SE ACABÓ EL PUEBLO
Con el alma rota, el gesto desencajado
los ojos llorosos y tristeza en el corazón
llevan en andas camino al camposanto
al último vecino que poblaba el pueblo;
un lugar fantasma que solo él alegraba
con un huerto pequeño poblado de esperanza
que proveía su escaso apetito,
y un par de gallinas que le abastecían
de compañía y huevos como pequeña granja.
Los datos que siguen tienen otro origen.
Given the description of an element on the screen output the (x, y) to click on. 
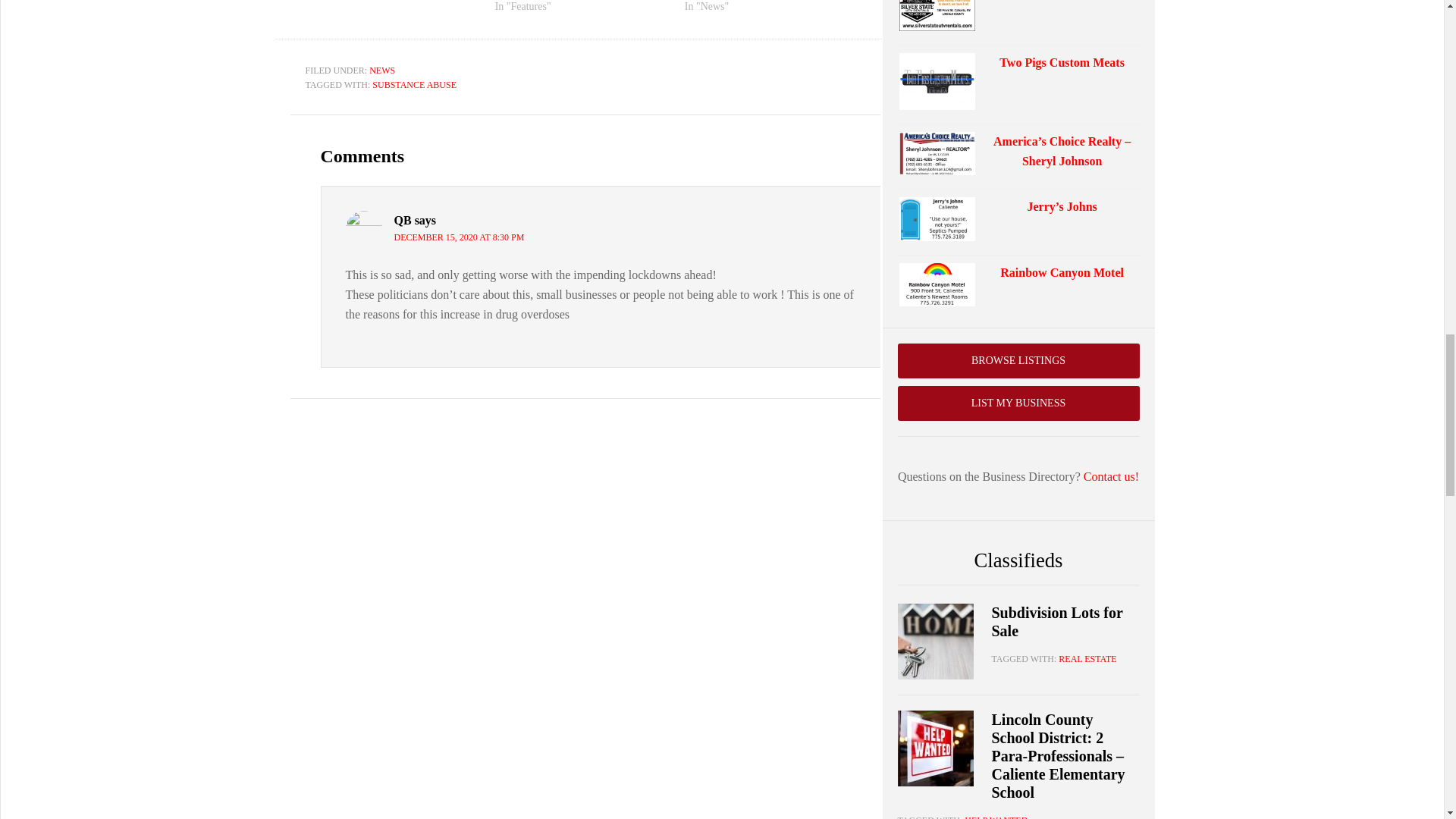
SUBSTANCE ABUSE (414, 84)
NEWS (381, 70)
DECEMBER 15, 2020 AT 8:30 PM (459, 236)
Given the description of an element on the screen output the (x, y) to click on. 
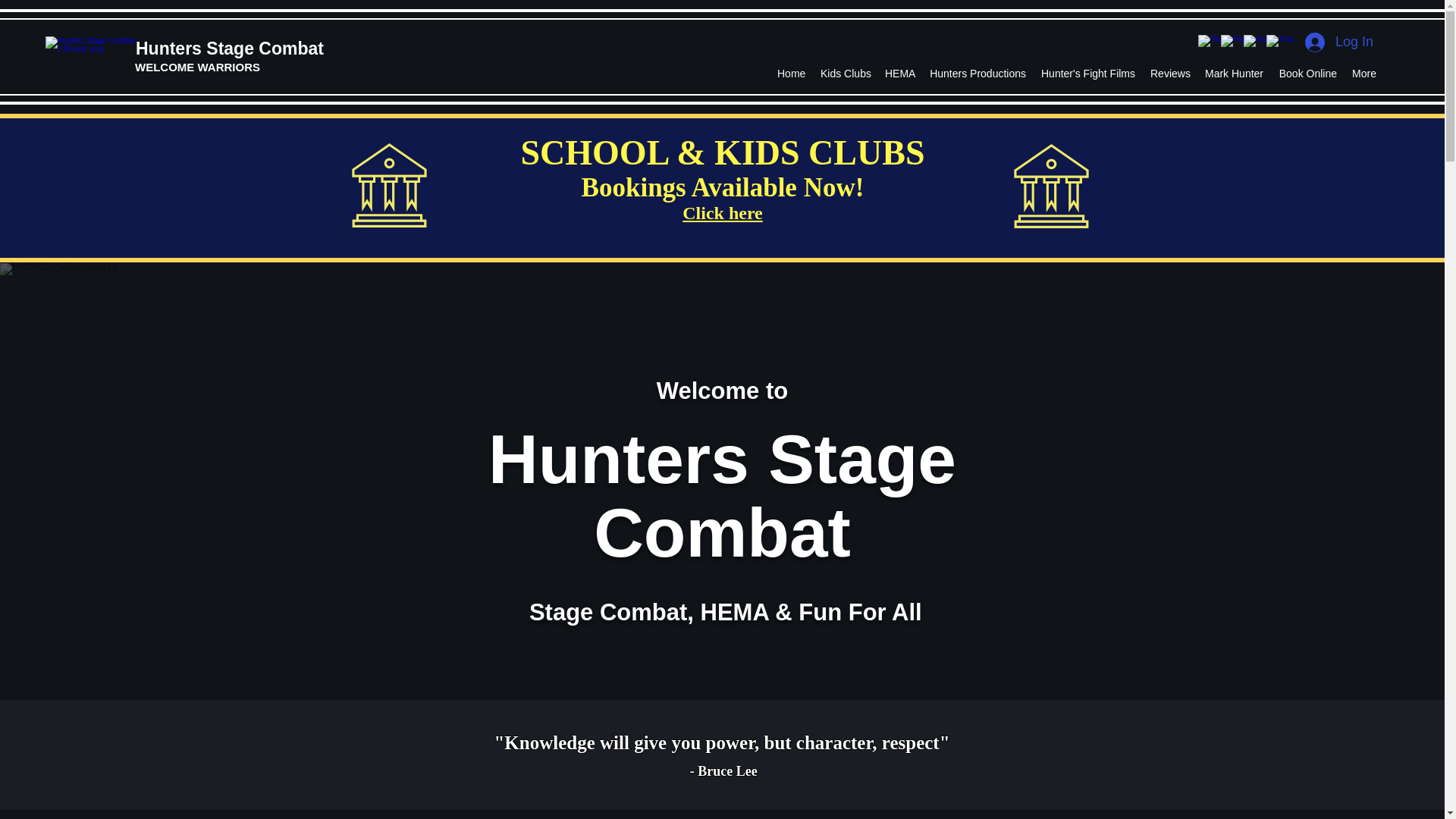
Book Online (1307, 73)
HEMA (899, 73)
Reviews (1169, 73)
Log In (1339, 41)
Hunters Stage Combat (229, 48)
Mark Hunter (1233, 73)
Home (791, 73)
Hunters Productions (977, 73)
Kids Clubs (844, 73)
Hunter's Fight Films (1087, 73)
Given the description of an element on the screen output the (x, y) to click on. 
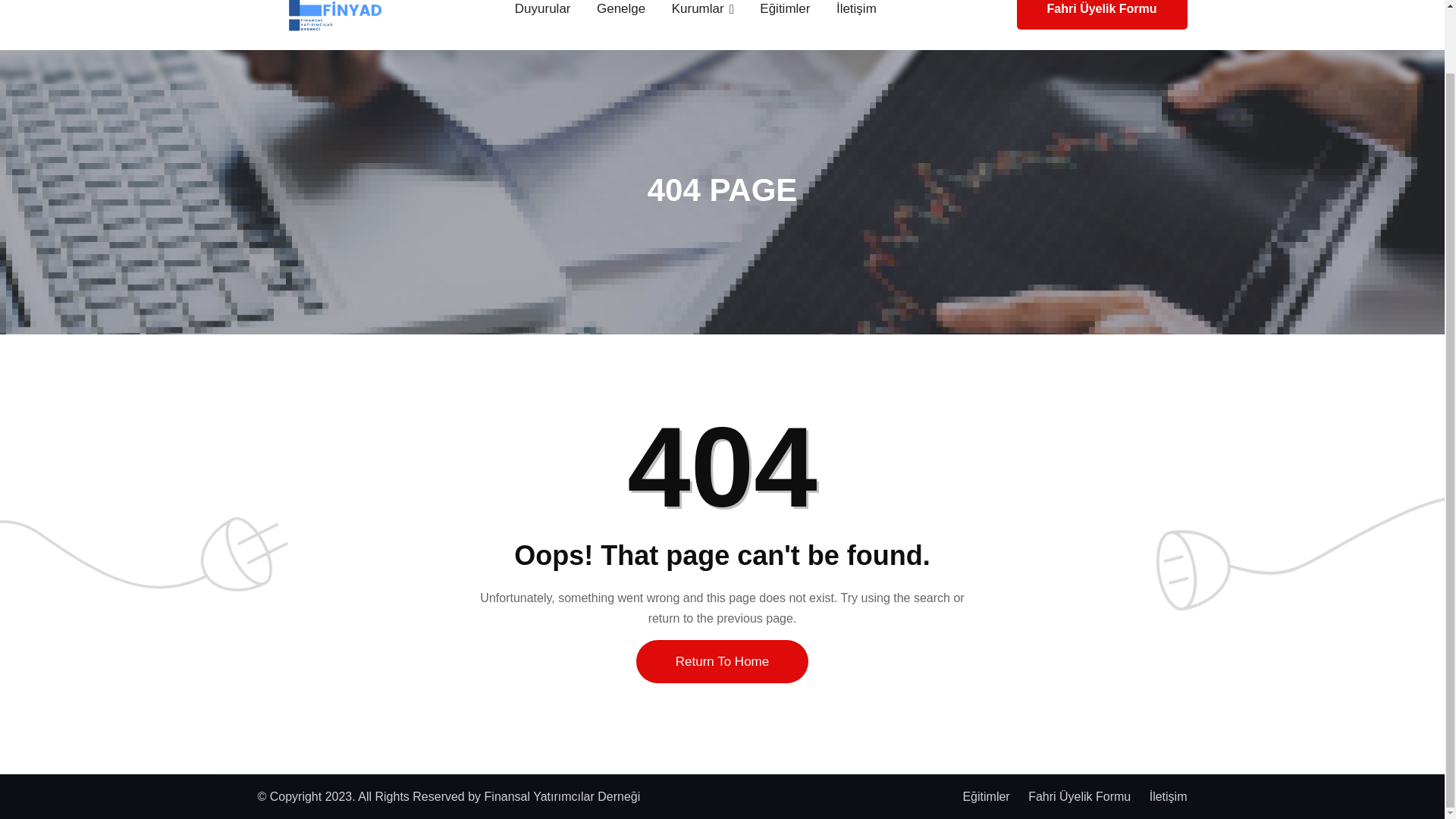
Duyurular (542, 21)
Genelge (620, 21)
Duyurular (542, 21)
Return To Home (722, 661)
Genelge (620, 21)
Kurumlar (703, 21)
Kurumlar (703, 21)
Given the description of an element on the screen output the (x, y) to click on. 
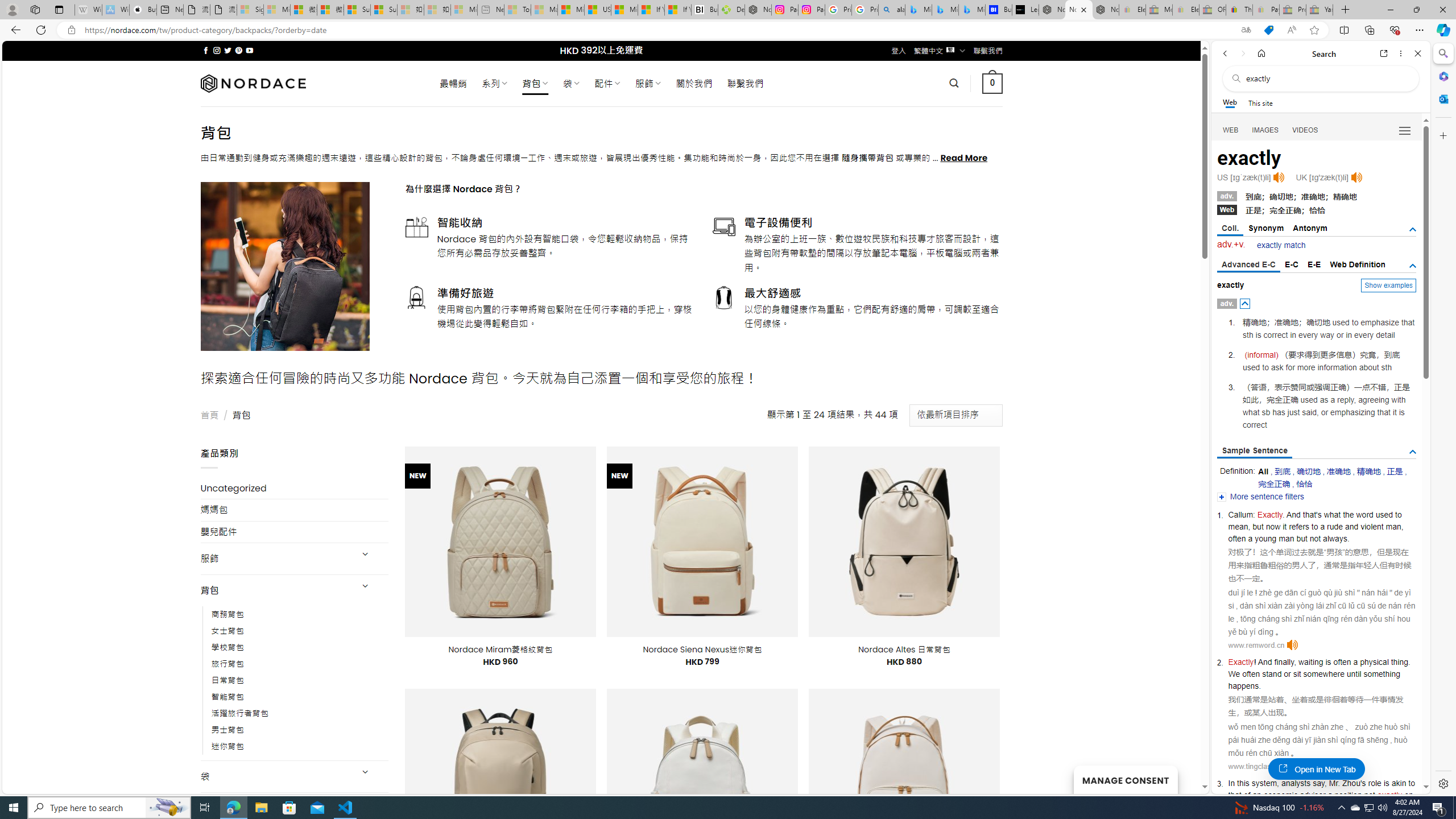
This site has coupons! Shopping in Microsoft Edge (1268, 29)
role (1374, 782)
Sign in to your Microsoft account - Sleeping (249, 9)
Class: b_serphb (1404, 130)
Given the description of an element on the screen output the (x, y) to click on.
Tocaba la campana de la vieja iglesia
cada domingo a las once en punto,
luego abría el templo, entraba con respeto
y rezaba sus plegarias sumido en un silencio
que retumbaba entre los muros firmes.
El viejo estaba solo, solo en aquel pueblo,
se empecinó en quedarse como decía siempre
a quien le preguntara: “de aquí al cementerio”
y así fue, en efecto.
Cuando se enteraron del óbito esperado
corrió la noticia como un estallido feroz,
llegaron más vecinos, familia, conocidos,
entraron en su casa, velaron aquel cuerpo
y luego lo llevaron a hombros entre lloros
al viejo camposanto que esperaba en silencio.
Ahora ya reposa en la tumba aquella
que preparó a conciencia, quitando los abrojos,
plantando enanos pinos que dieran sombra un día
al cuerpo maltrecho que allí abajo yacía.
El pueblo morirá sin esperanza alguna,
la campana sin tañido ensanchará su queja
hasta que ceda el muro aquel que la sustenta
y caerá al vacío, con el ultimo estruendo
como las otras casas, arrasadas y exangües,
sin importar a nadie, para siempre muertas.